6-1圧勝でも沈痛ムード。
前橋育英、悲願の日本一に向け完璧を期す

  • 浅田真樹●取材・文 text by Asada Masaki
  • 高橋学●撮影 photo by Takahashi Manabu

 1月6日、全国高校サッカー選手権の準決勝が行なわれ、前橋育英(群馬県)が上田西(長野県)を6-1で下し、決勝進出を果たした。昨年度の前回大会で準優勝に終わっている前橋育英にとっては、目標の日本一へまた一歩近づく圧勝である。

 ところが、前橋育英の山田耕介監督から聞かれたのは、結果に似つかわしくない意外な言葉だった。

「失点は本当に悔しい。たぶん、前半は(上田西のシュート数は)あのシュート1本だったと思う。選手はもっと悔しいのではないだろうか」

 山田監督が「昨年の決勝で青森山田に0-5で負けたのが出発点」と語るように、前橋育英の今年度のチームは、前回大会決勝で味わった大敗の屈辱を胸に刻み続けることで、強くなってきた。

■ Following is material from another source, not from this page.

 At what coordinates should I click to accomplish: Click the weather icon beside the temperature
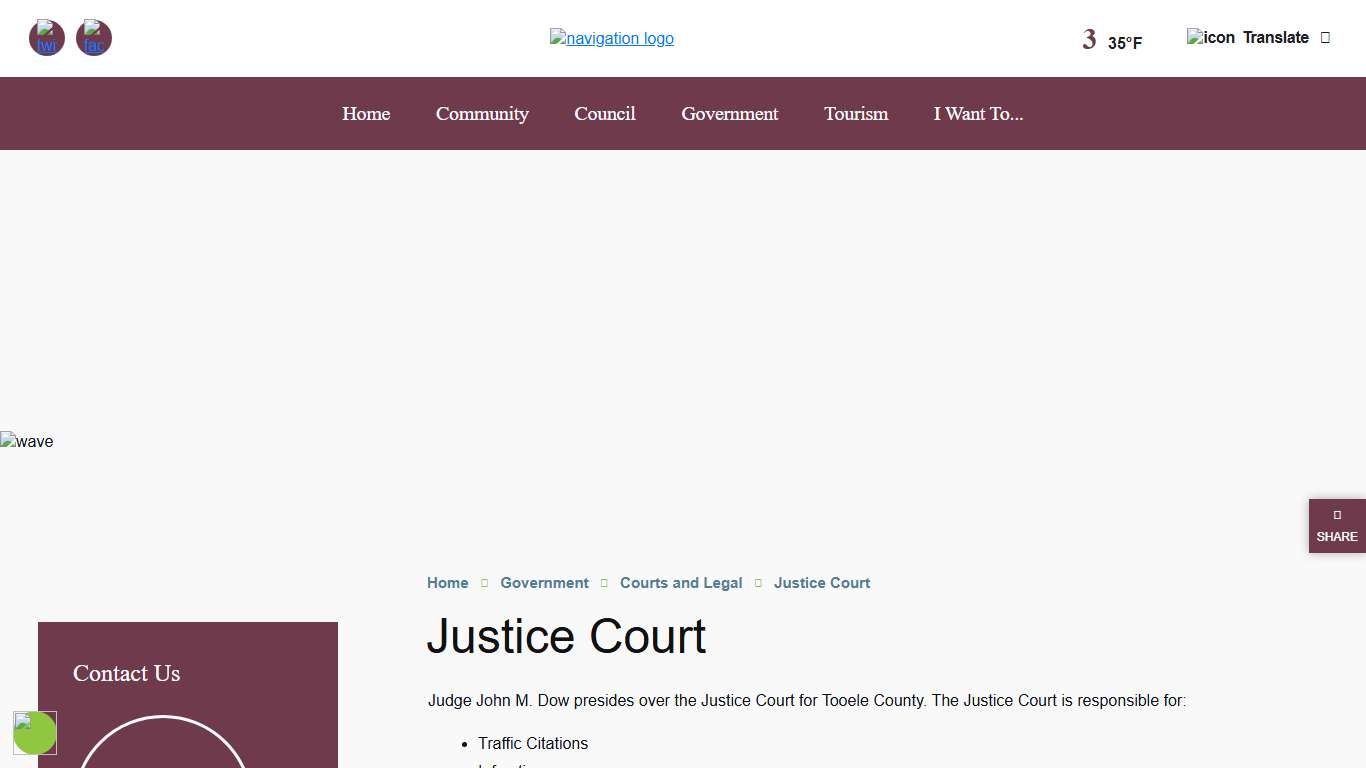click(1089, 40)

 もちろん、1年という時間のなかではすべてが順調に進んだわけではなかったが、「勝っても、負けても、日本一という目標は変わらず持ち続けてきた」と、キャプテンのMF田部井涼(たべい・りょう/3年)は語る。

 そんな前橋育英が、日本一という目標を達成すべく、磨き上げてきたのがトランジション、すなわち攻守の切り替えだった。

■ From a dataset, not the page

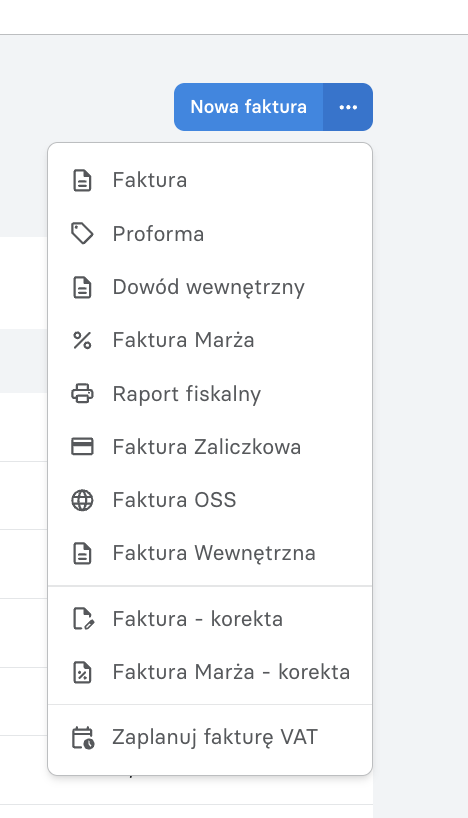
Task: Click the percent-document icon for Faktura Marża - korekta
Action: [82, 672]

 それは、対外試合ばかりでなく、普段の練習や紅白戦でも徹底されてきた。田部井涼は「監督が選手を見ているポイントもそこだと思う。それができていないと、トップチームには上がれない」と証言する。

 攻守の切り替えの速さで相手を圧倒する前橋育英にとって、無失点はひとつのバロメーターでもあったのだろう。だからこそ、県予選から続いていた無失点が途切れたことを、これほど悔しがるのである。